Politecnico di Milano: il caso dei corsi in inglese
Corsi all english? No, grazie!
L’inizio della vicenda e lo stop del Consiglio di Stato al Politecnico di Milano
Il Senato accademico del Politecnico di Milano, ormai quattro anni fa, nel 2014, ha dato il via a corsi di laurea e dottorandi completamente in lingua inglese. Subito si sono sollevate le prime perplessità, anche nel corpo docenti: il primo ricorso al Tar (Tribunale amministrativo regionale) non si è fatto attendere poi molto. Come tra l’altro non si è fatta attendere la sentenza del Tribunale, che si è schierata a favore di coloro che avevano proposto il ricorso, decidendo di bloccare l’iniziativa del Politecnico di Milano. L’ateneo milanese non si è però arreso e, insieme al Ministero, ha proposto un nuovo ricorso, stavolta all’organo amministrativo più alto in grado: il Consiglio di Stato. Pur tenendo presente la volontà di internazionalizzazione del Politecnico, il Consiglio di Stato ha comunque deciso di arrestare definitivamente i corsi proposti solamente in lingua inglese.
Le motivazione del Consiglio di Stato
Un freno al progresso?
Molti si sono indignati per la sentenza definitiva del Consiglio di Stato: perché porre un freno al progresso? Perché l’Italia deve sempre restare indietro e non innovarsi come le altre università del mondo?
In realtà la motivazione è piuttosto semplice: il Consiglio non ha bocciato in toto l’utilizzo della lingua inglese, ma ha rimarcato come l’intento di internazionalizzazione non può e non deve contrastare il primato della lingua italiana. “È una bellissima vittoria per l’italiano” afferma Claudio Marazzini, presidente dell’Accademia della Crusca.
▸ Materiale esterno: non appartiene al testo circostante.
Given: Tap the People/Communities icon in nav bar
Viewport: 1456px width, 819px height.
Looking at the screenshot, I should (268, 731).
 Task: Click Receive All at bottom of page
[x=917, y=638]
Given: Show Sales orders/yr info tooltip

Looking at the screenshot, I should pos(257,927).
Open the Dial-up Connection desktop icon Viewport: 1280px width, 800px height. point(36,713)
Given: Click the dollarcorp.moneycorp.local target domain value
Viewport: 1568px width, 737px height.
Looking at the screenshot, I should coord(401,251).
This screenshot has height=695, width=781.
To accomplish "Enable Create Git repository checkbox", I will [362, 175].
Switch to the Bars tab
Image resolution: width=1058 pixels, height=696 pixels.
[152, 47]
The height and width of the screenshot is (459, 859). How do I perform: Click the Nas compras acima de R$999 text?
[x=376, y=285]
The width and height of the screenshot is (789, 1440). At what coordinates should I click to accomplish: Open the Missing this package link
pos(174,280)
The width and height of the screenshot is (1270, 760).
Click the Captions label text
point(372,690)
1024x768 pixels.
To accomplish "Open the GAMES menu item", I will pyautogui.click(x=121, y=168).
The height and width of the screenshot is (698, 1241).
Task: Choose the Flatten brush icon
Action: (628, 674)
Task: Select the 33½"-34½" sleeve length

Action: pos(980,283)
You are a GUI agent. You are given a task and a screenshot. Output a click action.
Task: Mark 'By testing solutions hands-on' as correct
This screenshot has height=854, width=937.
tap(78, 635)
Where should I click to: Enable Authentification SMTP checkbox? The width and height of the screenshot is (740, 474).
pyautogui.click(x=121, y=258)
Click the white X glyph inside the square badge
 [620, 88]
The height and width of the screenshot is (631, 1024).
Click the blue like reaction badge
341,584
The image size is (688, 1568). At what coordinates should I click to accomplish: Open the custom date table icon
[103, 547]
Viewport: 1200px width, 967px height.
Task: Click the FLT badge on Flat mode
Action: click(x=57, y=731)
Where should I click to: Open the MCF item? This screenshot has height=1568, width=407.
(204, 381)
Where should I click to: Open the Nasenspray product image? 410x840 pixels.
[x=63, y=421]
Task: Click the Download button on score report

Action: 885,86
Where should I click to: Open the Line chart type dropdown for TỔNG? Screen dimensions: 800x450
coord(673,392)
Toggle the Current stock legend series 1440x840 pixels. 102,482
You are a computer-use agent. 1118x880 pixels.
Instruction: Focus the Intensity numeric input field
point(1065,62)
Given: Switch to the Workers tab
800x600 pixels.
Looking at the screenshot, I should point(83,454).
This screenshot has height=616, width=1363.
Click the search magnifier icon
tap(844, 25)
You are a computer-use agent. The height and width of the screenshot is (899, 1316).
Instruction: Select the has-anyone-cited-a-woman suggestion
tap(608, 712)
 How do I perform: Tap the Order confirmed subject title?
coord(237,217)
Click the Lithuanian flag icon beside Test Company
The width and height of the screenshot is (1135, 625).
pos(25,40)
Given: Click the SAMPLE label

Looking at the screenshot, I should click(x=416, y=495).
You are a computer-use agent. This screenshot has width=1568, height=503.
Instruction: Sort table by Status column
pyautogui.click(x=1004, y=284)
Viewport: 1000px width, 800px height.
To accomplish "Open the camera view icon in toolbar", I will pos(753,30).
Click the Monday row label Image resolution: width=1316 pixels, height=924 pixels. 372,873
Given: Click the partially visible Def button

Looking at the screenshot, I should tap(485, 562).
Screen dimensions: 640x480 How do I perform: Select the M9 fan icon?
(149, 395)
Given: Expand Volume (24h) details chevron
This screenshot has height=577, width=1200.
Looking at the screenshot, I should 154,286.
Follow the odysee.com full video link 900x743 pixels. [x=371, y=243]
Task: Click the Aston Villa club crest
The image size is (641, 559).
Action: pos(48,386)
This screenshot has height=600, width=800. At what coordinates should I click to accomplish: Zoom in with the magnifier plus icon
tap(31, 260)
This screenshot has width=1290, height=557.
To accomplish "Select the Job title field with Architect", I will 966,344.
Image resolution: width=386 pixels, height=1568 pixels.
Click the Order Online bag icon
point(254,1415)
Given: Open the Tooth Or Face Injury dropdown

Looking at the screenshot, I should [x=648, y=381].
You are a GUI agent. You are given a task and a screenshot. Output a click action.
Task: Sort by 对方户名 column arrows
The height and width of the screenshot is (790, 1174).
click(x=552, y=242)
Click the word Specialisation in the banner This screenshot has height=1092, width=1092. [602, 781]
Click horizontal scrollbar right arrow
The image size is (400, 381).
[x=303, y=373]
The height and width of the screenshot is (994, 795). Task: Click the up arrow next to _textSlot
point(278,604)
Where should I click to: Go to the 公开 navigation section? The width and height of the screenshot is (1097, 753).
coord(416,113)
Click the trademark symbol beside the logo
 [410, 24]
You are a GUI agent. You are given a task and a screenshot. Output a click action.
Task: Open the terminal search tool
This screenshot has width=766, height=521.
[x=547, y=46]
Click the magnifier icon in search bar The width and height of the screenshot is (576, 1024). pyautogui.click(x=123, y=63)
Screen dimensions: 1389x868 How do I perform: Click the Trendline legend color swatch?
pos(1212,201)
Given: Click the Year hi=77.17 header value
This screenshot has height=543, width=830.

Una decisione che peraltro affonda le sue radici direttamente nella Costituzione, che garantisce la libertà d’insegnamento e soprattutto la parità nell’accesso all’istruzione, anche di quella universitaria. È quindi concesso al Politecnico di Milano – e ad ogni ateneo italiano – di tenere corsi anche esclusivamente in inglese, sempre perseguendo i principi di ragionevolezza e proporzionalità, purché vengano garantite anche lezioni in italiano. Ferruccio Resta, rettore del polo universitario milanese dal 2016, non si dà però per vinto: ha già promesso che si rivolgerà direttamente al Ministero dell’Istruzione, che ogni anno approva l’offerta formativa del Politecnico di Milano.